Acquiring and Analyzing Measurement Data in Real Time

Requirements for data acquisition (DAQ) systems now are far more demanding, particularly where complex metrological tasks such as those found in the aerospace industry are involved. Not only are sample rates increasing, but the number of channels and the amount of acquired data are growing. Also, the times per test and the amount of personnel with good training are decreasing. These changing requirements can be grouped into two main areas: handling more data and achieving this more effectively.

Review While Recording

It is primarily when handling and analyzing vast volumes of data that users need DAQ software that can acquire and display the measurement data in real time. For example, when conducting a long-term run-up test of a turbine, it is critical to review the beginning of this multiple-hour operation while the test continues. By reviewing and validating immediately, the user obtains confidence in the performance and proper behavior and is encouraged to continue the ongoing task.

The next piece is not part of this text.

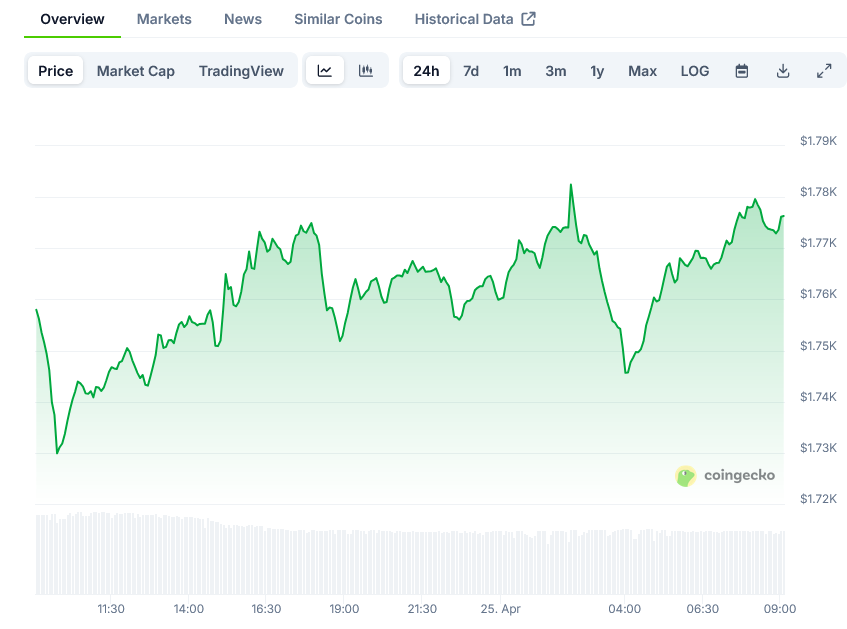This screenshot has height=629, width=847.
Task: Select the 1y time range
Action: click(x=597, y=71)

However, there is a major shortcoming in many measurement data acquisition systems: Conventional PC measurement technology must be either in measurement mode or in playback mode. To emulate review while recording takes a complex function found only in high-end systems.

With this capability, some of the software display windows work in LIVE mode and display the measurement currently taking place in real time. Other windows, running in REVIEW mode, display earlier parts of the ongoing measurement or other measurements for comparative purposes. This unrestricted access to data while the measurement is still running can save a great deal of time, particularly with longer test runs.

The review-while-recording function is very computing-intensive. The process also must be programmed to ensure that read-and-write access is possible at the same time. As a result, HBM invested about 10 man years to implement and fine-tune this functionality.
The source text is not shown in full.